» Work required: Lines from the one with "The width and" through the end of the records, and no others, are what the answer should contain, copied exactly; please keep pictures out.

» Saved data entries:
════
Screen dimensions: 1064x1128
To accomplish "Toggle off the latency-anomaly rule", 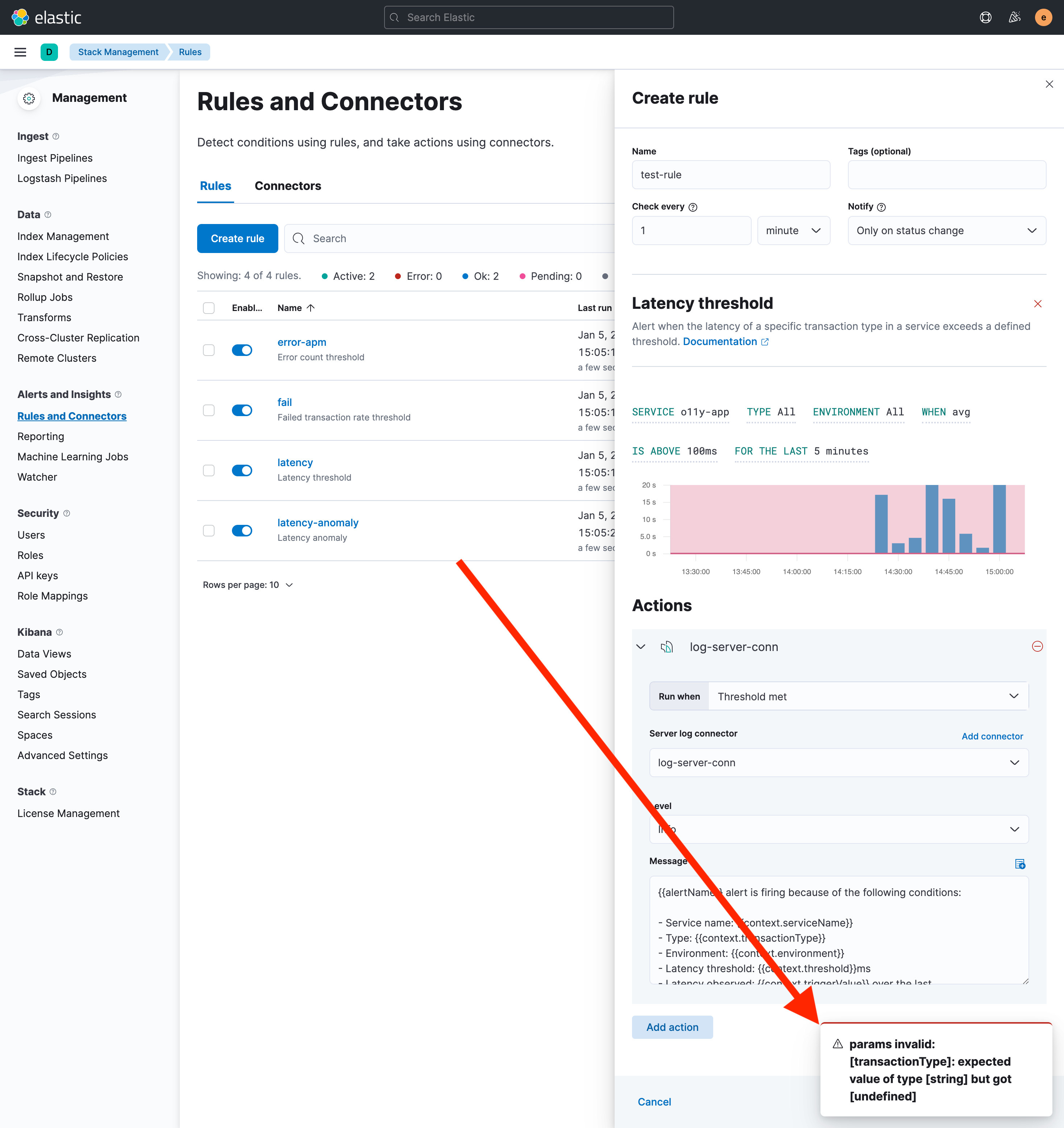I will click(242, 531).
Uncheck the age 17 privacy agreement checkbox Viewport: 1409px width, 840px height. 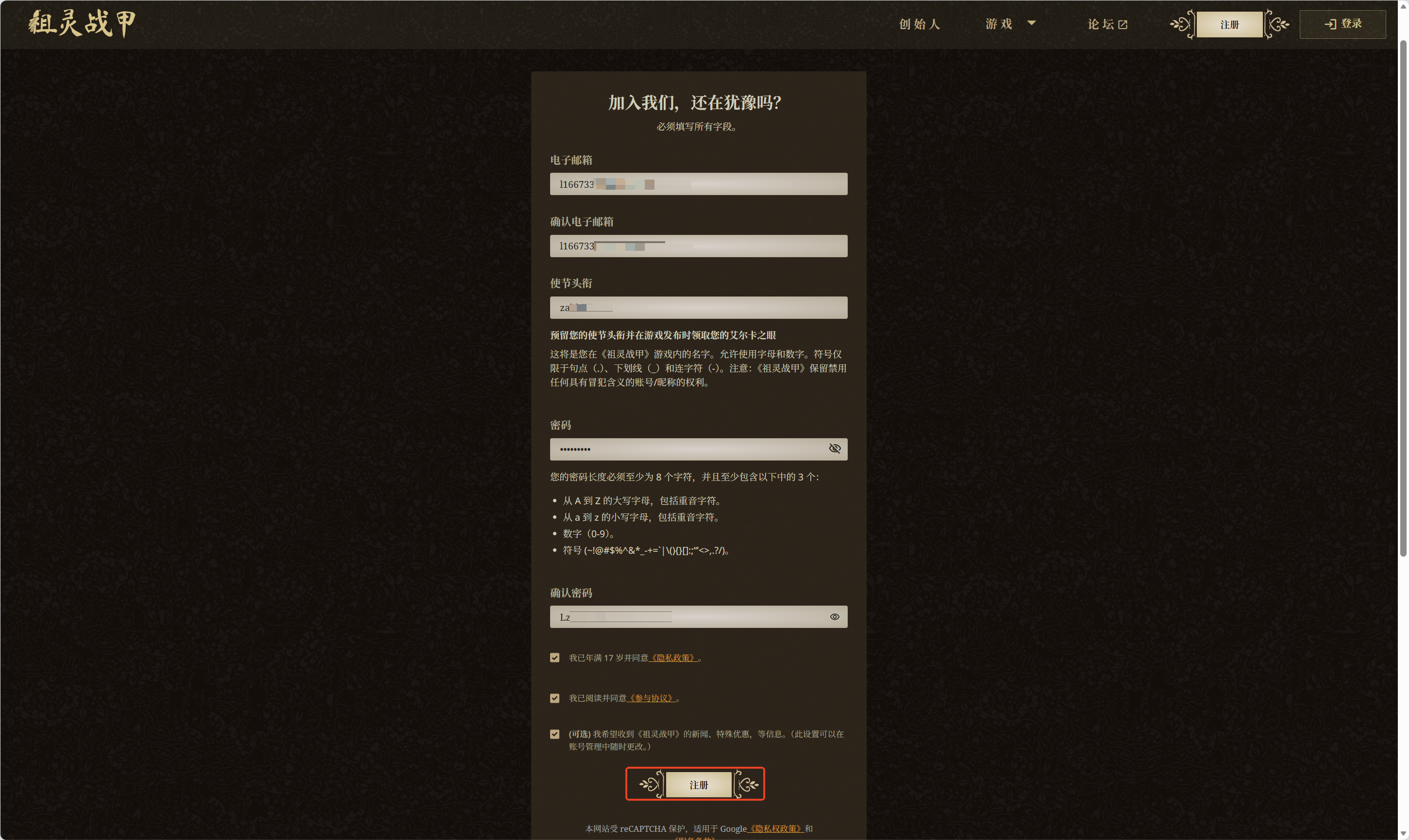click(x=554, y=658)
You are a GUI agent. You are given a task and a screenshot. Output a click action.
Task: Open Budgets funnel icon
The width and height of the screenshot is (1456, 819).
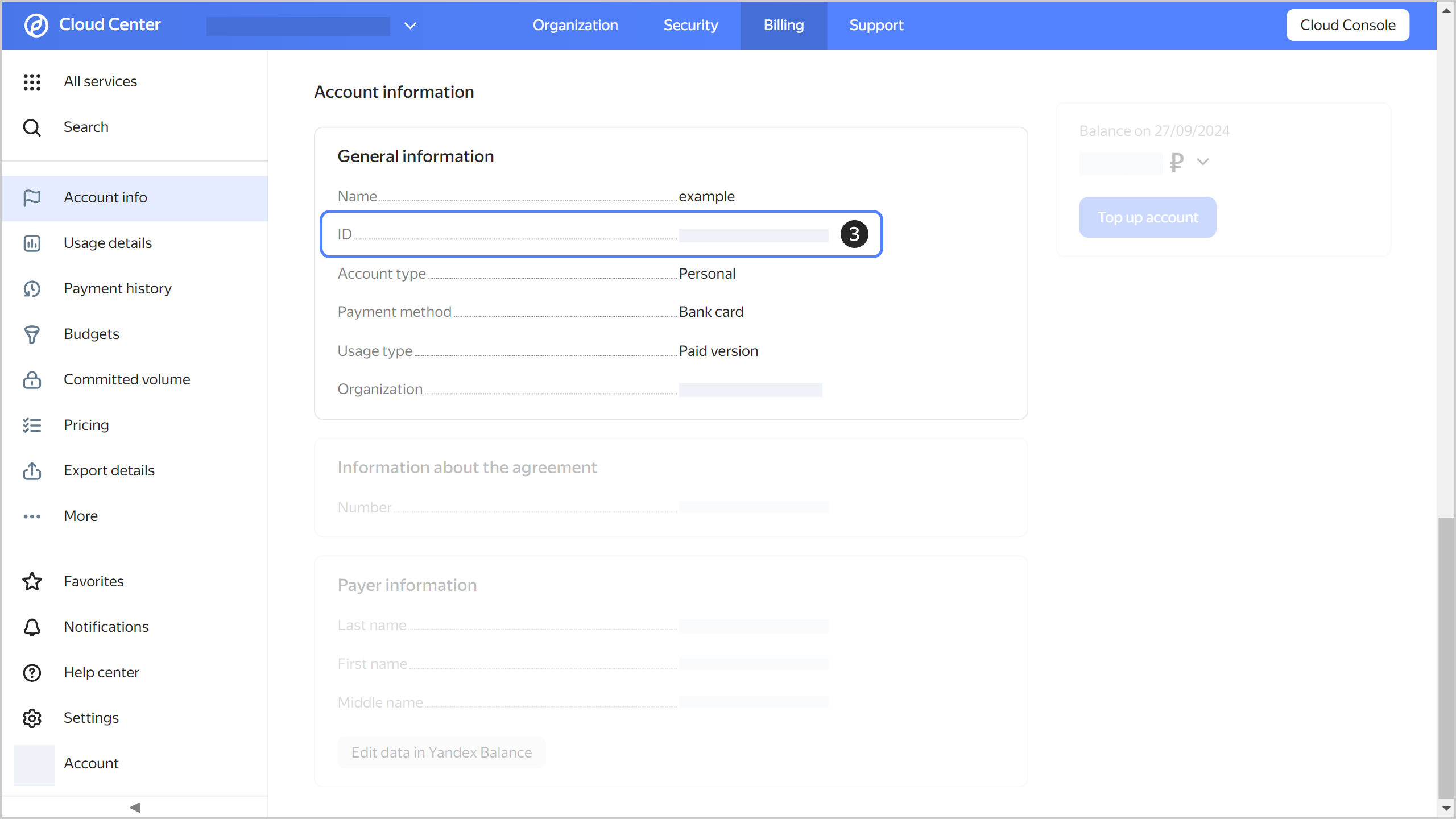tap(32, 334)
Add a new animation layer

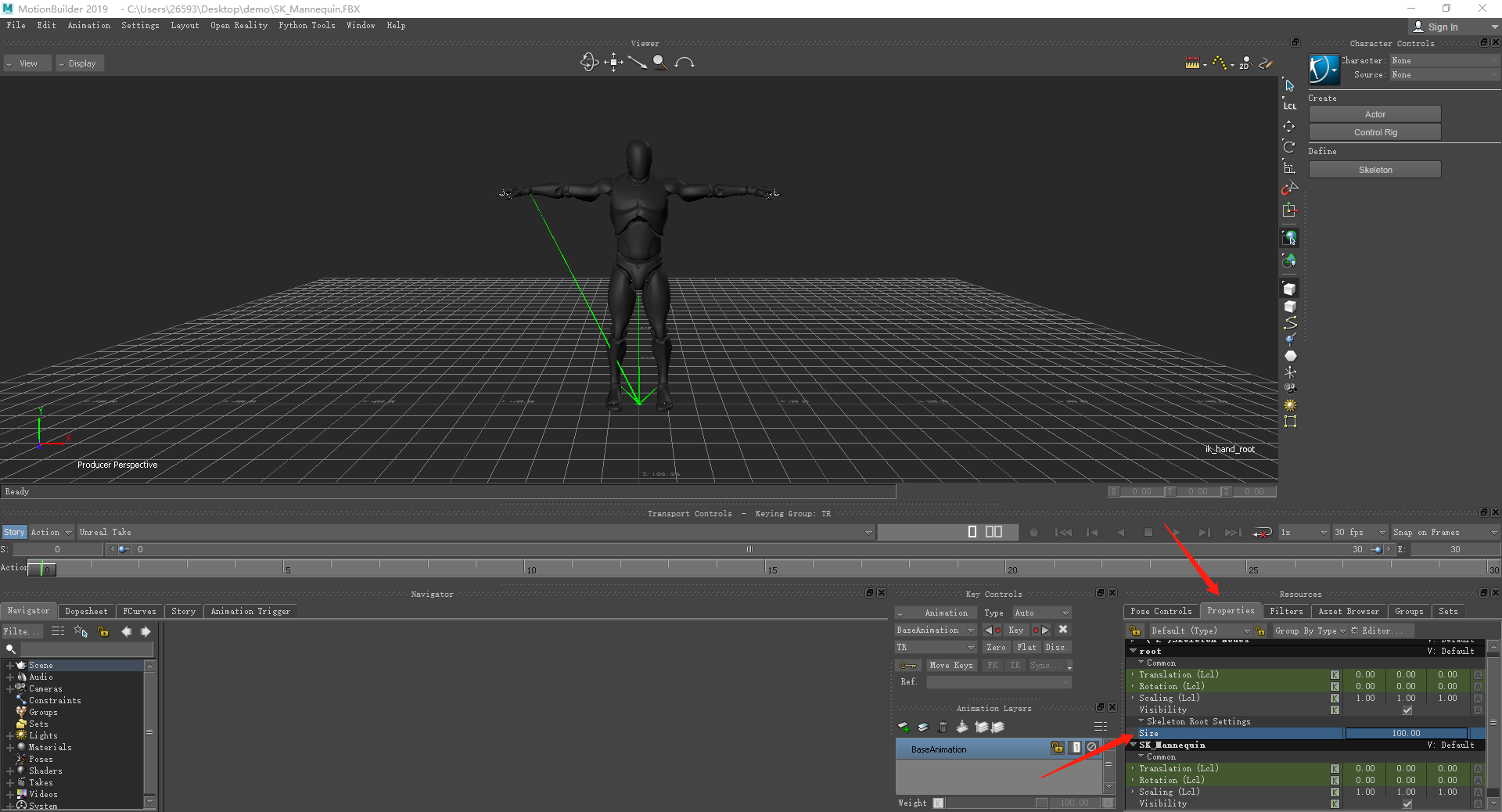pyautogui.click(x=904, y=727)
════
» Expected output:
The width and height of the screenshot is (1456, 819).
tap(32, 334)
Add a new animation layer

pyautogui.click(x=904, y=727)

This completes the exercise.